Extract
##############################

The conventional rotary friction welding process requires at least one of the parts being joined to be rotated and has the practical limitation of joining regular shaped components, preferably circular in cross-section and limited in their length. Short tubes or round bars of the same diameter are a good example.
The linear reciprocating process also requires movement of the parts being joined. This process uses a straight-line back and forth motion between the two parts to generate the friction. Regularity of the parts being joined is not as necessary with this process; however, movement of the part during welding is essential.
The obvious limitation of both these processes is the joint design and component geometry restriction. At least one of the parts being joined must have an axis of symmetry and be capable of being rotated or moved about that axis.
Friction stir welding (FSW) is capable of fabricating either butt or lap joints, in a wide range of materials thickness and lengths. During FSW, heat is generated by rubbing a non-consumable tool on the substrate intended for joining and by the deformation produced by passing a tool through the material being joined. The rotating tool creates volumetric heating, so as the tool is progressed, a continuous joint is created. FSW, like other types of friction welds, is largely solid state in nature. As a result, friction stir welds are not susceptible to solidification related defects that may hinder other fusion welding processes. The FSW process is diagrammed in fig 1. The parts intended for joining are usually arranged in a butt configuration. The rotating tool is then brought into contact with the work pieces. The tool has two basic components: the probe, which protrudes from the lower surface of the tool, and the shoulder, which is relatively large diameter. The length of the probe is typically designed to match closely the thickness of the work pieces. Welding is initiated by first plunging the rotating probe into the work pieces until the shoulder is in close contact with the component top surface. Friction heat is generated as the rotating shoulder rubs on the top surface under an applied force. Once sufficient heat is generated and conducted into the work piece, the rotating tool is propelled forward. Material is softened by the heating action of the shoulder, and transported by the probe across the bondline, facilitating the joint.

##############################

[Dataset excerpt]
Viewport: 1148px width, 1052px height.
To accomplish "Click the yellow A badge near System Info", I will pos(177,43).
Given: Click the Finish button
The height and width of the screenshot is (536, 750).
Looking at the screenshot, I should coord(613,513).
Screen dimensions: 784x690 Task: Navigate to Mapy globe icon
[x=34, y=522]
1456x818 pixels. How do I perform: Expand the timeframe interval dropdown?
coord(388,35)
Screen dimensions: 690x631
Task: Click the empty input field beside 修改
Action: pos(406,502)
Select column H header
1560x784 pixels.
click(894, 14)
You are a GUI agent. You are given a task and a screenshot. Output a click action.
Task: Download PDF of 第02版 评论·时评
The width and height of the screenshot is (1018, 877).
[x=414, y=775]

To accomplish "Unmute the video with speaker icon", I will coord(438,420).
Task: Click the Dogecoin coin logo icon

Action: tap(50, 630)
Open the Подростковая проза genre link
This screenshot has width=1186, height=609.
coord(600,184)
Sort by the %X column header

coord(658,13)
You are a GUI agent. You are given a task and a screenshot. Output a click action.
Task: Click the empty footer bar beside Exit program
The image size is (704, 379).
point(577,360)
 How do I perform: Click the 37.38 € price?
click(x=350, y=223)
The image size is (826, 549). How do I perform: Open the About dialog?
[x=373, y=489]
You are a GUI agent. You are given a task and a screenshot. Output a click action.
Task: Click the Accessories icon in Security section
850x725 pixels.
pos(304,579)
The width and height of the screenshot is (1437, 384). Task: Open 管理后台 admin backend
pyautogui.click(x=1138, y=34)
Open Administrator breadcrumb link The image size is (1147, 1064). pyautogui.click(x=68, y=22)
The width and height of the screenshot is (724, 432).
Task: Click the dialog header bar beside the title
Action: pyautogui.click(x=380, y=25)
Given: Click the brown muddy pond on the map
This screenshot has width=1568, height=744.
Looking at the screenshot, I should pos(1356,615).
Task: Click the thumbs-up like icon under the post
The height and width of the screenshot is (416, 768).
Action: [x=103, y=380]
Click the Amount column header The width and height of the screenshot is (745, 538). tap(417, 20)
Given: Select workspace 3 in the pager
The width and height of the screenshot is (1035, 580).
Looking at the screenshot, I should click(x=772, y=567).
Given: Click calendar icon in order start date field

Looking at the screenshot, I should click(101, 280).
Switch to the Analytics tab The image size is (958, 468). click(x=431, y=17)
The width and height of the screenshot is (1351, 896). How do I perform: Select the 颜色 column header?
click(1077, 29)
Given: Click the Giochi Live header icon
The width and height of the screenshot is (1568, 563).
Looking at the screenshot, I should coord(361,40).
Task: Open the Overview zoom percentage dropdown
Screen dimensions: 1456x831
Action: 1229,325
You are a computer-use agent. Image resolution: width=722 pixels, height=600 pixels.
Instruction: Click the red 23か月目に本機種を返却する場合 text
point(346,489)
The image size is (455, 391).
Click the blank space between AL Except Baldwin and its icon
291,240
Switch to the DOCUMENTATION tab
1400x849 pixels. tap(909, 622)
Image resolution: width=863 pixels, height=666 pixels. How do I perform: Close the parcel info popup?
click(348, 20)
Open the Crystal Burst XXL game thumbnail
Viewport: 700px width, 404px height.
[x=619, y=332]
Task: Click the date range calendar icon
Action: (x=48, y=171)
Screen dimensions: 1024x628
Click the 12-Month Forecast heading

##############################

Work instructions
A. In the passage of the friction welding text starting with "The obvious limitation" and going on through "about that axis.", swap "symmetry" for "rotation".
B. Turn the records, starting with the line with "The width and height of the screenshot is (1351, 896)." and going on through the last line of the records, into a Markdown table with the columns Row and Line, leaving out blank lines.
The records are unrelated to the text.

Outputs by task
A.
The obvious limitation of both these processes is the joint design and component geometry restriction. At least one of the parts being joined must have an axis of rotation and be capable of being rotated or moved about that axis.

B.
| Row | Line |
|---|---|
| 1 | The width and height of the screenshot is (1351, 896). How do I perform: Select the 颜色 column header? |
| 2 | click(1077, 29) |
| 3 | Given: Click the Giochi Live header icon |
| 4 | The width and height of the screenshot is (1568, 563). |
| 5 | Looking at the screenshot, I should coord(361,40). |
| 6 | Task: Open the Overview zoom percentage dropdown |
| 7 | Screen dimensions: 1456x831 |
| 8 | Action: 1229,325 |
| 9 | You are a computer-use agent. Image resolution: width=722 pixels, height=600 pixels. |
| 10 | Instruction: Click the red 23か月目に本機種を返却する場合 text |
| 11 | point(346,489) |
| 12 | The image size is (455, 391). |
| 13 | Click the blank space between AL Except Baldwin and its icon |
| 14 | 291,240 |
| 15 | Switch to the DOCUMENTATION tab |
| 16 | 1400x849 pixels. tap(909, 622) |
| 17 | Image resolution: width=863 pixels, height=666 pixels. How do I perform: Close the parcel info popup? |
| 18 | click(348, 20) |
| 19 | Open the Crystal Burst XXL game thumbnail |
| 20 | Viewport: 700px width, 404px height. |
| 21 | [x=619, y=332] |
| 22 | Task: Click the date range calendar icon |
| 23 | Action: (x=48, y=171) |
| 24 | Screen dimensions: 1024x628 |
| 25 | Click the 12-Month Forecast heading |